In a Fellowship with lots of Gondor and Rohan heroes it can be a good mount to add (and fetch with the Westfold Horse-breeder). Its effect is costly but in some turns can be really worthwile and it's not unique (like Light of Valinor and Snowmane), not one-shot (like Cram and Lembas) and less conditional than some other readying effects.
Steed of the Mark
Mount.
Attach to a Gondor or Rohan hero.
Response: after attached hero commits to a quest, spend 1 resource from attached hero's resource pool to ready attached hero.
The Morgul Vale #139. Spirit.
Ironically enough, I am starting to think the best place for Steed of the Mark is actually in a Forth, The Three Hunters! deck, despite it's lack of the restricted keyword. Hear me out.
The two biggest drawbacks as others have stated are the ongoing cost and lack of heroes worth readying with the ability.
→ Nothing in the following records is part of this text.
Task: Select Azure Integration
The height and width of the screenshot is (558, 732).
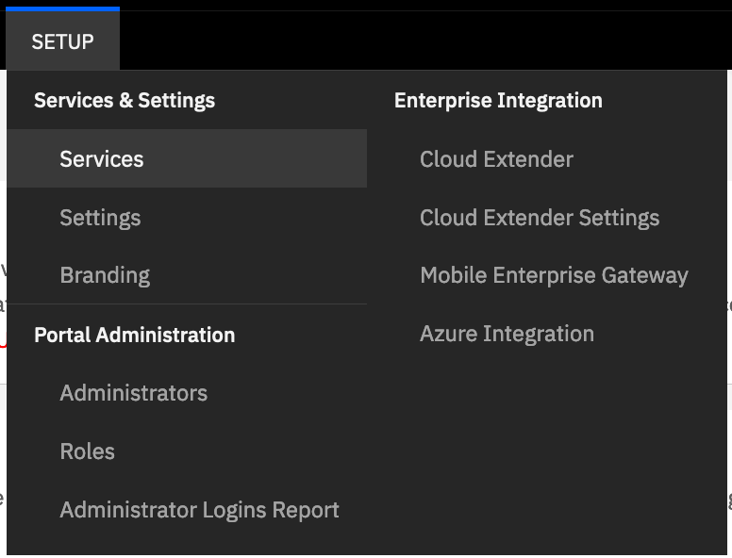Action: (x=507, y=334)
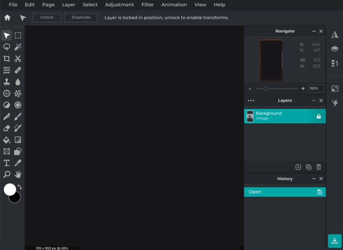Select the Eyedropper color picker tool
The image size is (343, 250).
[x=18, y=163]
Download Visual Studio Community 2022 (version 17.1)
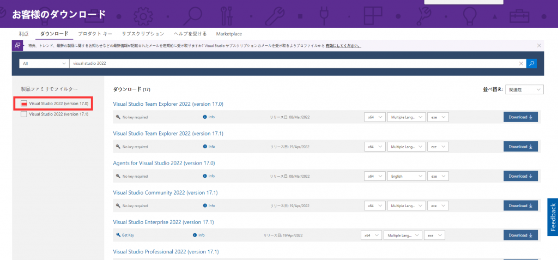This screenshot has width=558, height=260. coord(520,205)

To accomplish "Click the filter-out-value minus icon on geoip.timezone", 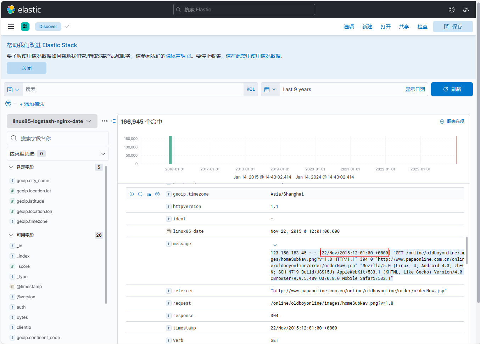I will pos(140,194).
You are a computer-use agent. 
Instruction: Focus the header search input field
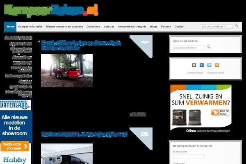pos(216,26)
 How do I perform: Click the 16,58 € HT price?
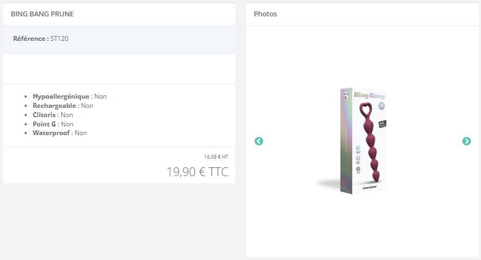point(216,157)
The nature of a Three Hunters deck means you will have targets worth the readying as well - the guaranteed willpower boost from the contract as well as whatever stat buffs from the restricted attachments they hold will provide some value.
With the cost reduction of the contract resources are very rarely lacking, and once the contract flips they just start to pile up. Spending that pile means the cost just isn't as costly - does it matter if my resource pile doesn't get beyond 3 for the rest of the game? and if you do feel you get in good enough shape you don't need to use it, you can stop.
That being said, it's still not nearly as good as the gold standard in Unexpected Courage, but with the contract it becomes eminently playable as a secondary source of readying, especially running Elfhelm for the stat boosts.
When I first saw this card, I thought it would be something I'd use regularly. In general, I really like hero action advantage and feature it in many decks. It just fits my play style. So I use even not-so-popular heroes like Prince Imrahil more than most and always include hero readying cards as much as I can. This card sounded great -- basically it gives the attached hero the ability of Aragorn, which I have often incorporated into decks.
But then I started to try to include this in decks, and I just don't think it's worth it. I won't say never, but I have tried to put it into many decks and always end up cutting it. First, it is limited to Gondor or Rohan heroes, so is limited from the start. Not necessarily a deal breaker as the same can be said for Light of Valinor or Fast Hitch, but limiting. No, the real issue here is the cost. Light of Valinor gives the same effect for the same up-front cost but no need for the extra resource per turn. Unexpected Courage only costs one more up front, has no ongoing upkeep cost and is more flexible because its not restricted to readying after questing. And Fast Hitch just blows this away on all fronts. The only way this makes any sense to me is in combination with resource acceleration, preferably Steward of Gondor which also makes the attached hero eligible for this card. But now we're talking about a 2 card combo across different spheres that costs 3 resources to set up and uses half of Steward's output just to keep itself going. And the thought of drawing a second of these is even worse -- now you're dedicating 2/3 of your resources every round just to keep them going.
This is a card I really want to like. I've really tried to like it even. I can hypothesize about some real quest specific edge cases where it could be barely justified -- maybe on Eowyn in Return to Mirkwood so she can handle escape tests even if you don't find your Unexpected Courage. But I just can't get this to stay in any deck.
Other than the cost, as others have stated, my other issue with this card is that there really aren't a ton of Rohan heroes I'd feel like using this on. Tactics theoden is probably the best that I can think of where I'd want to quest AND attack or defend. most other Rohan heroes (eomer, eowyn) usually only do one or the other.